The hybrid nature of the conference also foretells a new and exciting beginning, demonstrating new possibilities that are available when society embraces innovation, he said.
“On the one hand, it allows us to enjoy the best of both worlds – getting back the irreplaceable value of good old human contact and joining in on the refreshing excitement of borderless interactions. On the other hand, this conference gives us an updated picture of what business rooms increasingly look like,” he said.
For the first time, the breakout sessions held in a silent mode. The about 300 attendees at Harbour Point were connected to the three breakout sessions (a total of six topics) using headsets provided by the organisers. It was a highly innovative approach that allowed the participants to switch between sessions simply by adjusting a button on their headset.

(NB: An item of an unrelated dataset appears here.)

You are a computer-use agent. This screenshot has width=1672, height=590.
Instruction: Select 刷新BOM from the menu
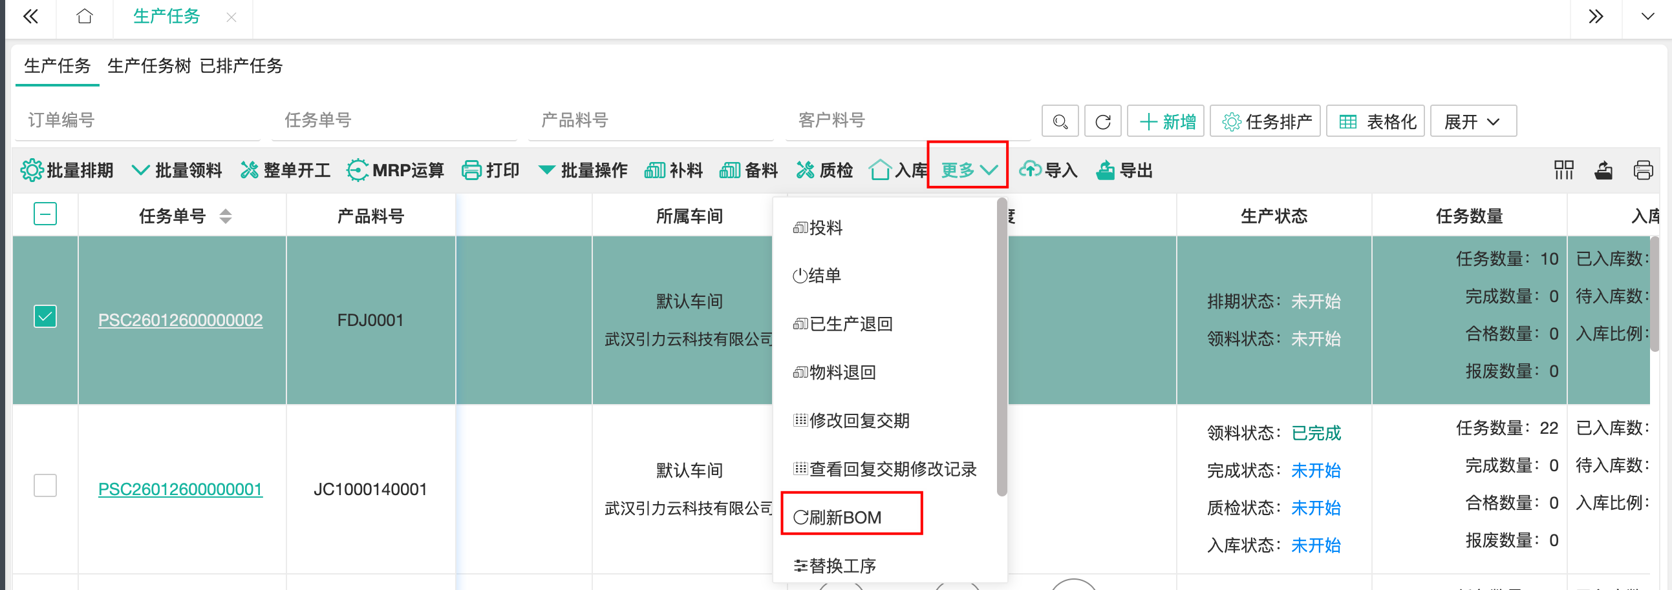844,517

The focus achieved by the use of headsets eliminated distracting noise and brought the message of the panel discussions home to the participants.
Another first was the Whova app which enabled participants from anywhere in the world to navigate the event agenda and logistics, even without Wi-Fi or data; access useful information like ridesharing and local attractions through the Community Board; network effectively (plan whom to meet by exploring attendee profiles and sending out messages), and participate in event activities through session likes, comments, ratings, live polling, tweeting, and more.
Alex-Adedipe promised on Wednesday that the conversations at the two-day conference would explore these new realities “in rich and enlightening detail”.
The sessions, no doubt, lived up to the bidding, with exciting topics that include “Tech Innovation and E- Governance”, “The Future of Digital Financial Services & Financial Inclusion”, “Internet and Broadband Connectivity – Good or Bad?”, “Nigerian Innovators & Nigerian Solutions”, “Global Tech Trends in Law Practice Management”, “Ride Hailing Platforms: The Green, Yellow and Red Lights”, “Can Tech Help Fix Nigeria’s Healthcare Challenges?”, and “Alternative Currencies in The Digital Age”.
Other topics include “Technology and International Arbitration”, “Techpreneurs: Building Nigeria’s Talent Pipeline”, and “Technology and the future of elections in Nigeria: E-Voting, Mail Voting; Are we ready?”.
There was also a panel session on “SBL Innovation Hub: The App Challenge (Products and Services)”, which was premised on the need to strongly support innovators and entrepreneurs in the quest to develop technological solutions that can potentially accelerate sustainable economic and social growth in our emerging digital economy. It was meant to showcase Nigerian developed solutions and help to develop a pipeline of Nigerian techpreneurs.